Additional Future Financing Rounds: When you conduct later rounds of financing, we continue to have a participation right to purchase up to 4% of the new money securities. In the case that our then-current ownership is less than 4%, our participation right is capped at that amount (so we will never have a super pro rata right).

We invest in US, Cayman, Singapore, and Canada corporations. We have founders who apply to YC from all around the world and many have already incorporated in their home countries. We introduce founders to lawyers who can work out the best process for creating a company (or parent company) in a jurisdiction in which we can invest. Often, founders will keep their original entity as a subsidiary of a new parent company and the original entity will continue to operate in their home country.

Non-profits will receive a donation of $100k. We do not receive anything in return for our donation.

In addition to the investments described above, YC companies receive access to a wide range of resources. Here is a full list of the benefits and resources available to YC founders, including the Series A program, Post-A Program, Work at a Startup and the Growth Program.

Finally, it’s sometimes hard to compare offers from different accelerators.

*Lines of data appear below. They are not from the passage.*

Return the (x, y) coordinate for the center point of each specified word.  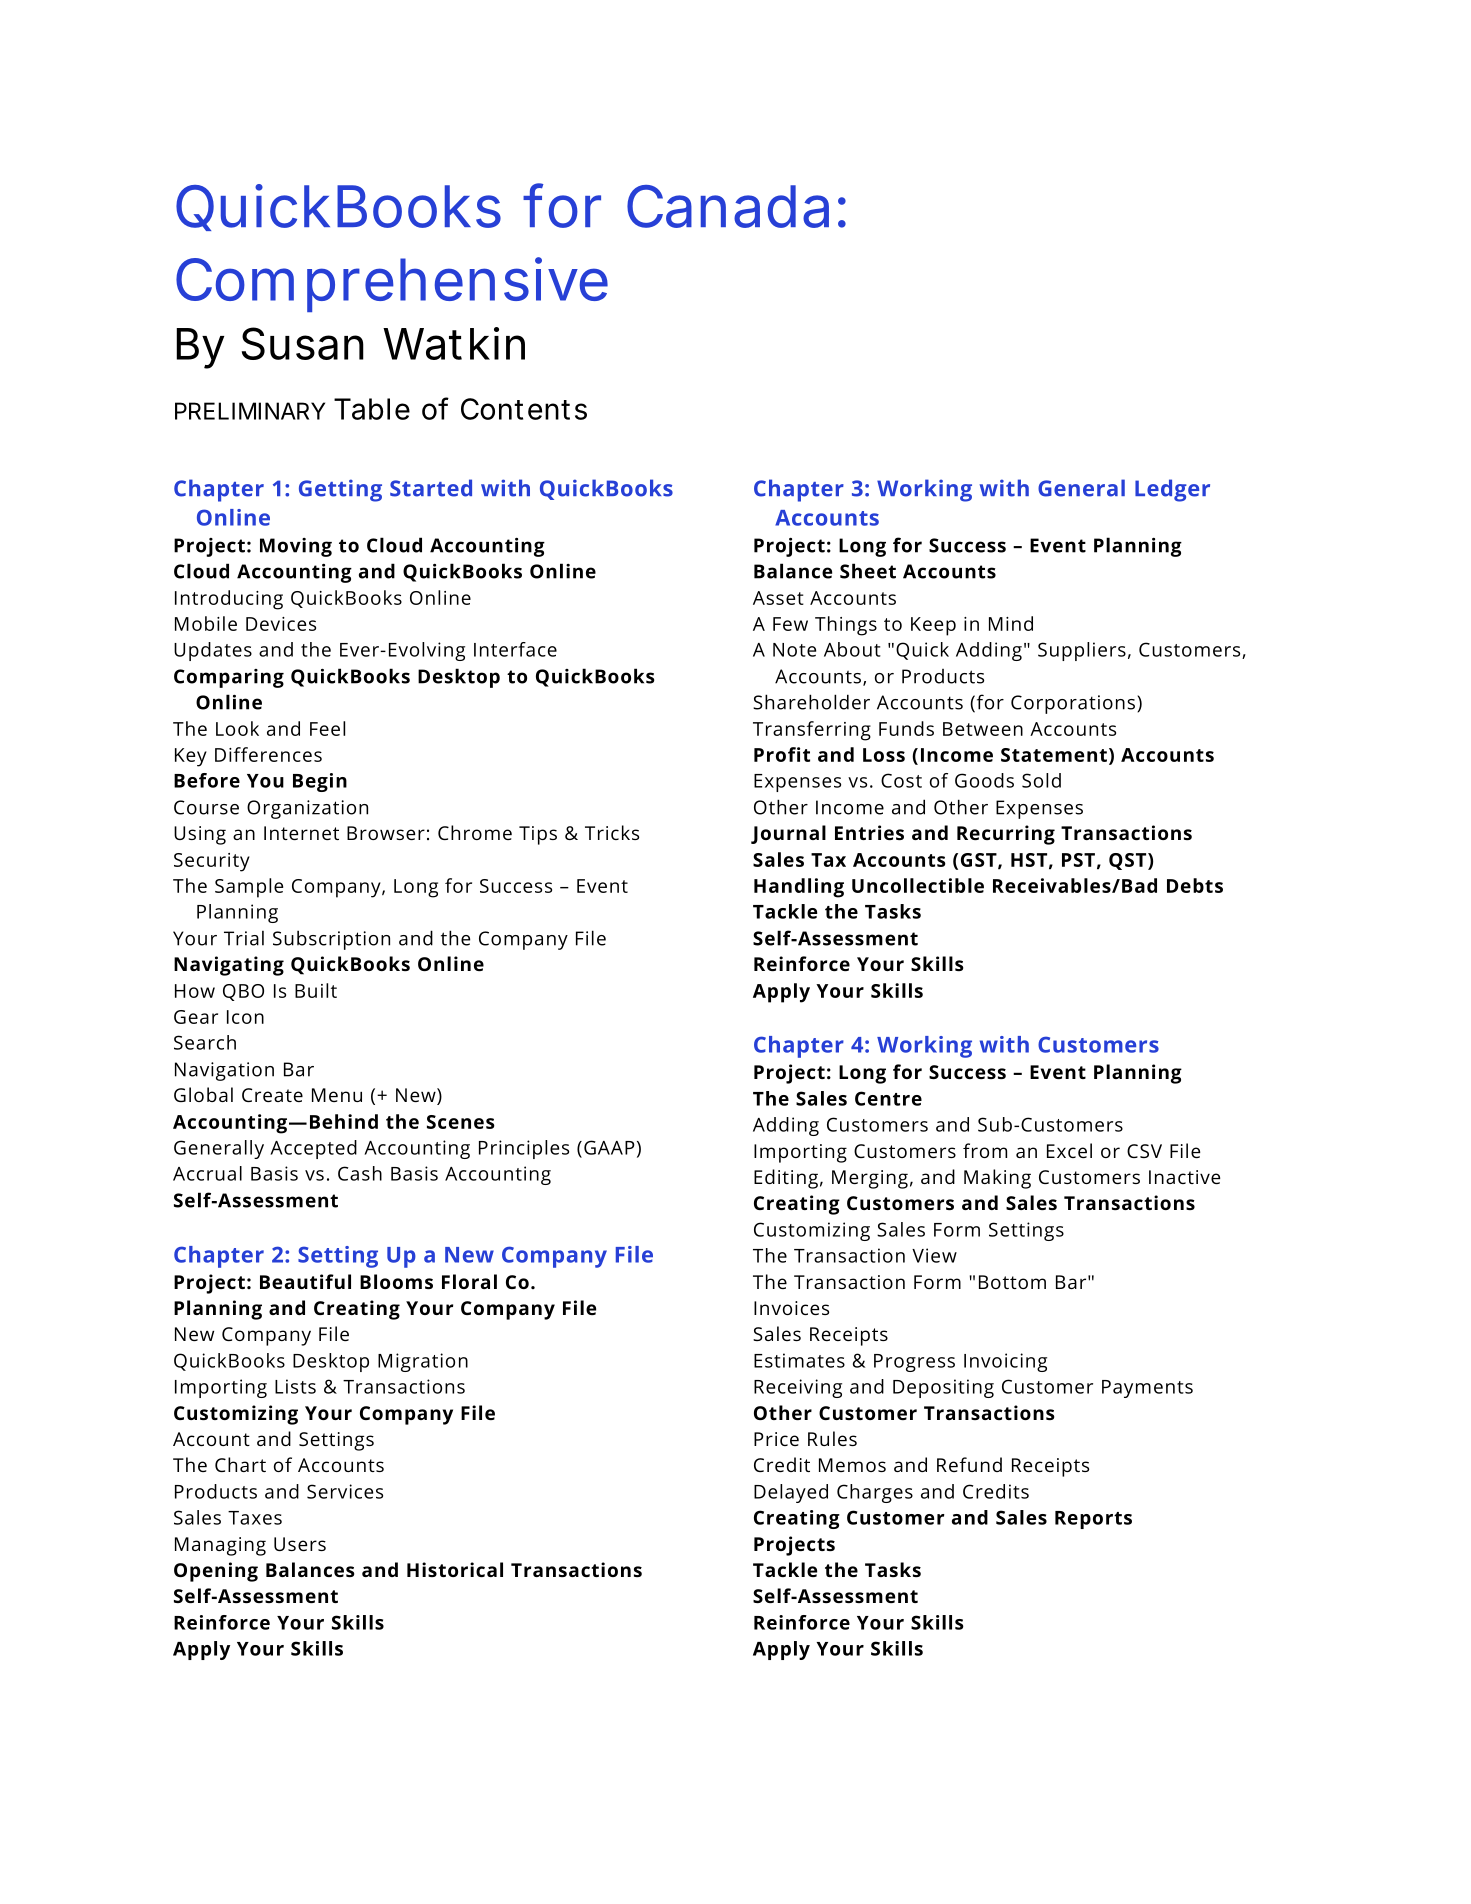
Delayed (791, 1493)
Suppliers (1082, 651)
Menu (337, 1095)
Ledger (1172, 490)
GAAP (609, 1147)
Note (794, 650)
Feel (327, 728)
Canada (728, 206)
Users (300, 1544)
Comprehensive (392, 284)
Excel (1069, 1150)
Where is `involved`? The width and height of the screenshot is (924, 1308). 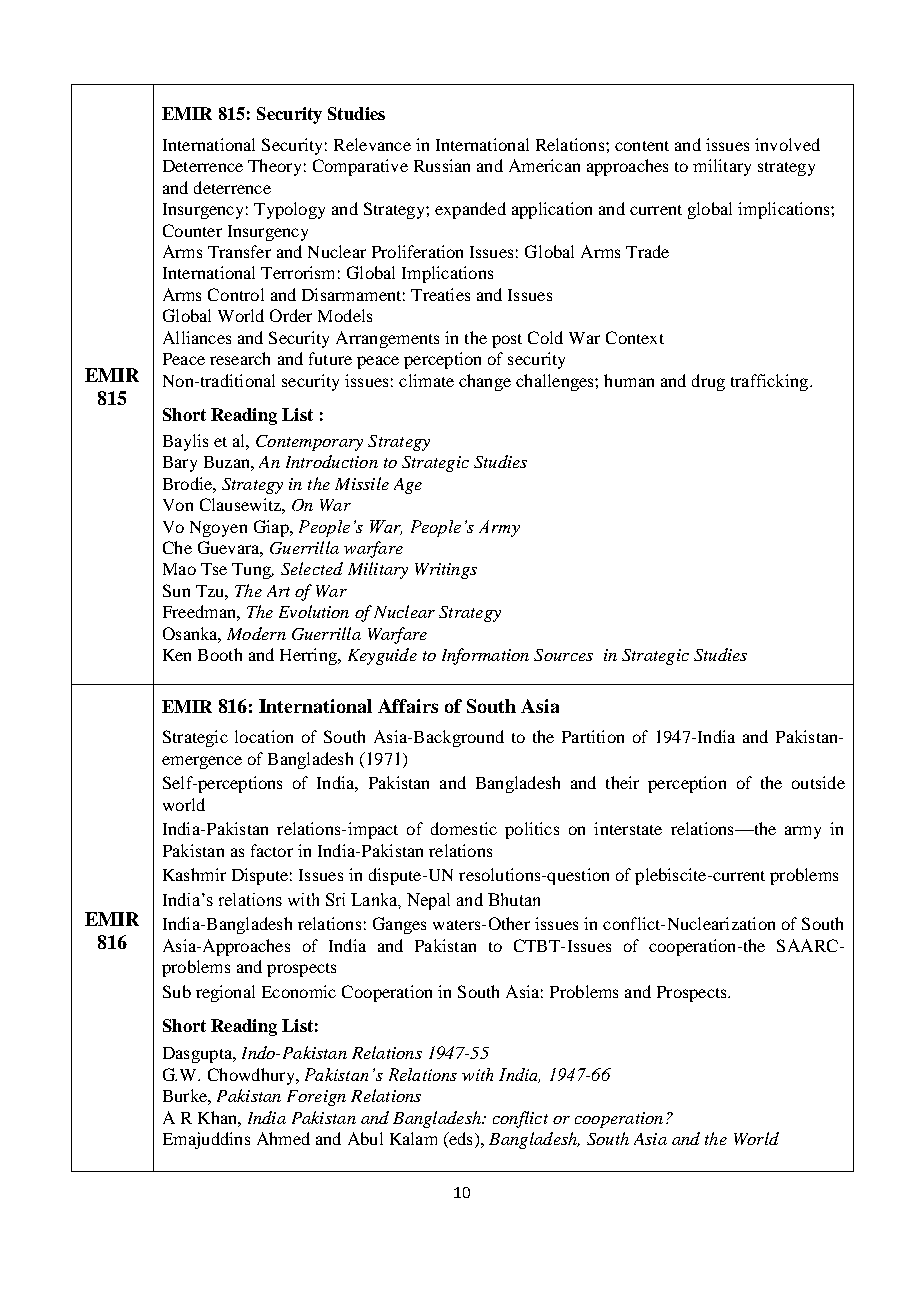
involved is located at coordinates (787, 144).
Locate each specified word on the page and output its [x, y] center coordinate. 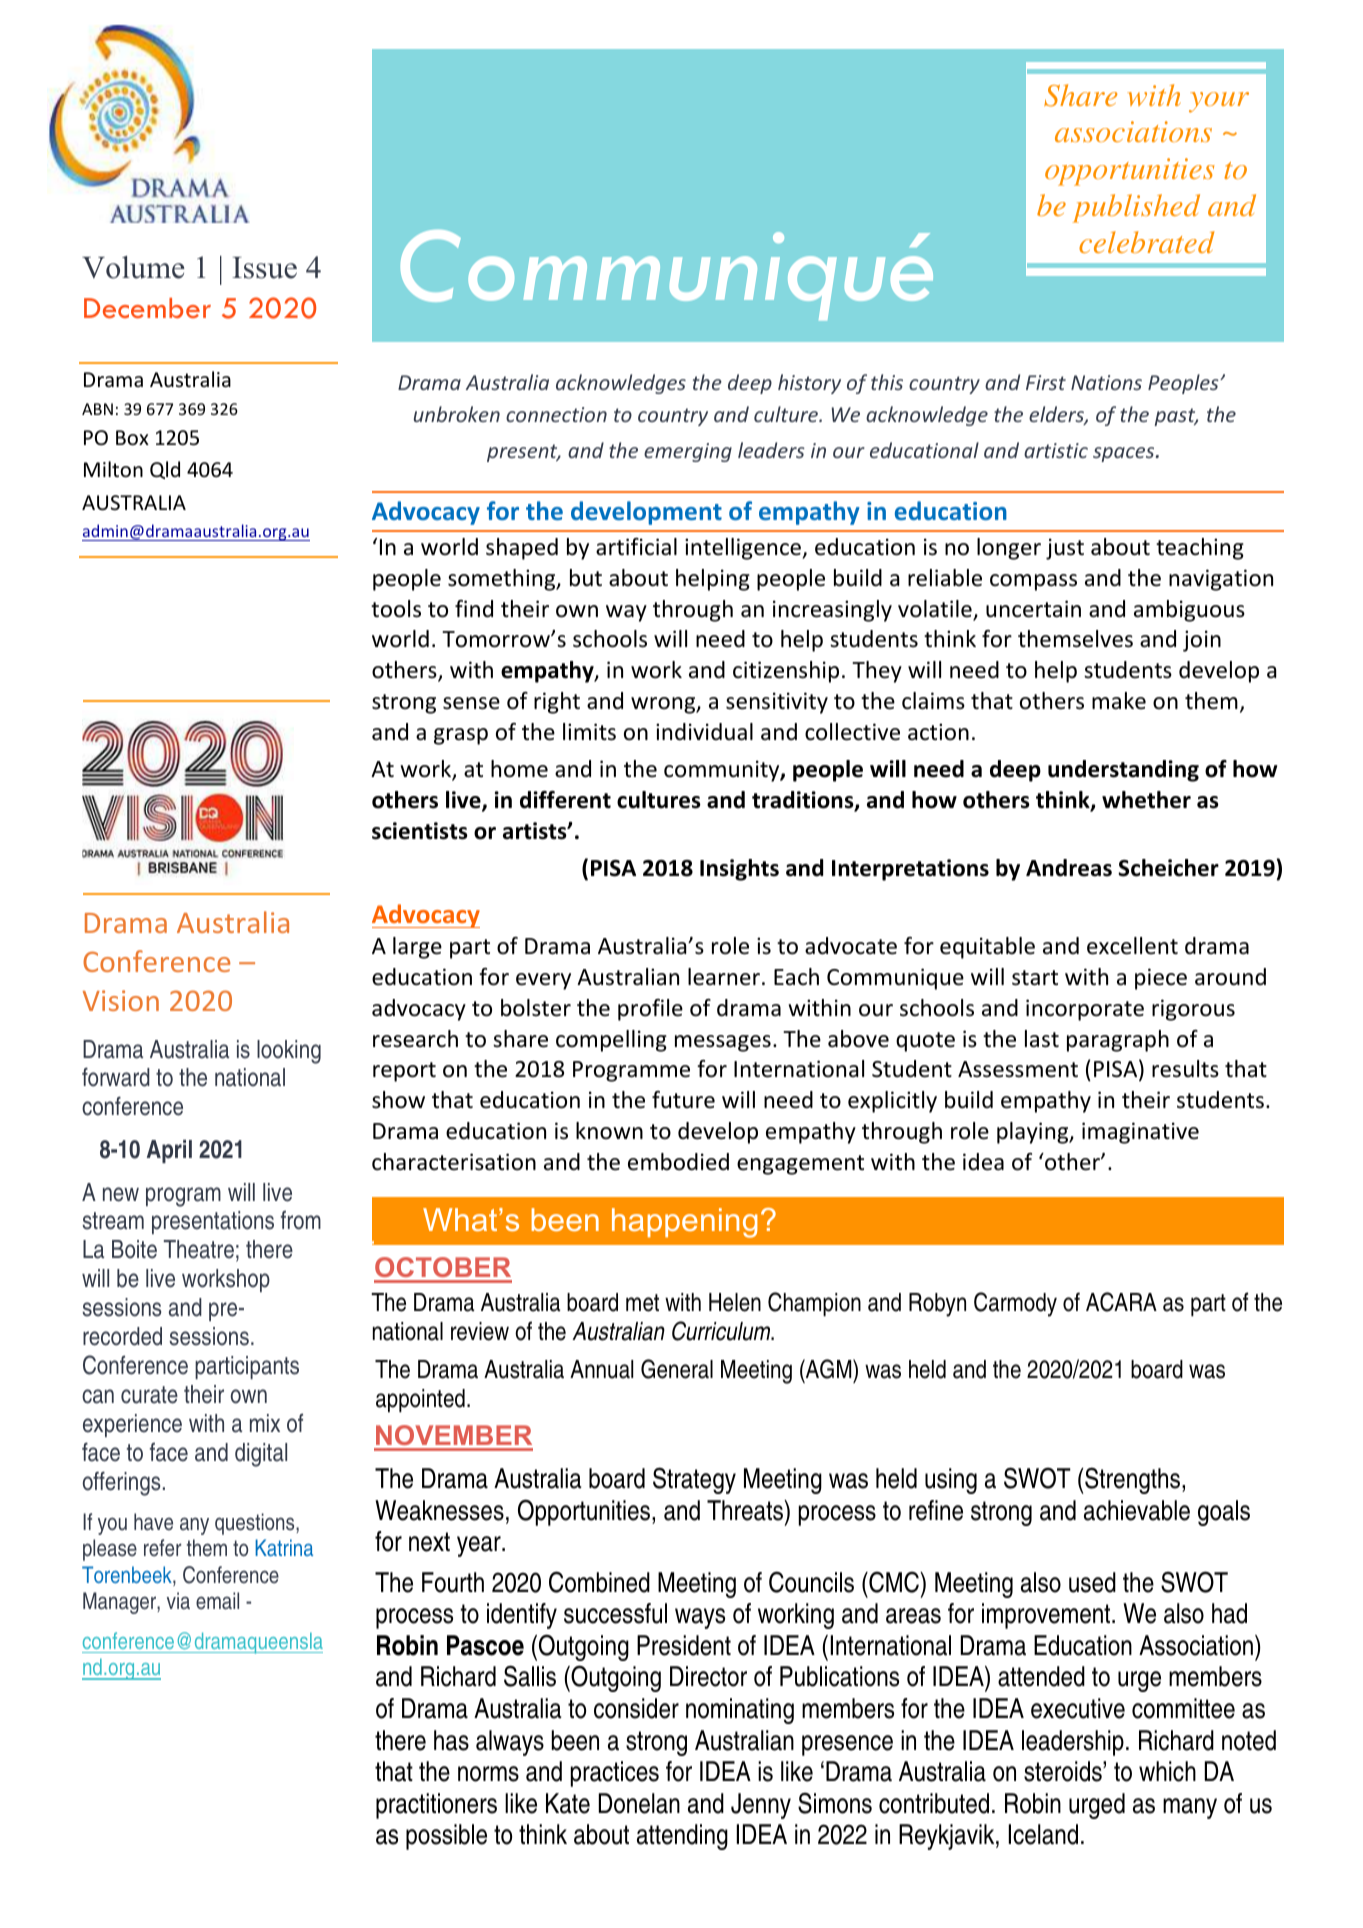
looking [289, 1052]
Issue [264, 268]
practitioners [436, 1806]
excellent [1132, 946]
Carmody [1015, 1304]
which [1167, 1771]
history [809, 384]
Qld [165, 470]
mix [265, 1423]
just [1065, 549]
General [677, 1369]
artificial [636, 547]
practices [615, 1774]
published [1136, 208]
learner [725, 977]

Importantly, we don’t charge any fees to the companies to be part of YC. We understand the complex reasons that cause some accelerators to charge fees to the companies that participate in their programs, and while we don’t think it’s bad behavior, obviously founders should deduct those fees from the investment when they’re thinking about those offers. We also try hard to avoid any “gotcha” terms like enhanced returns in downside exit scenarios and similar such provisions.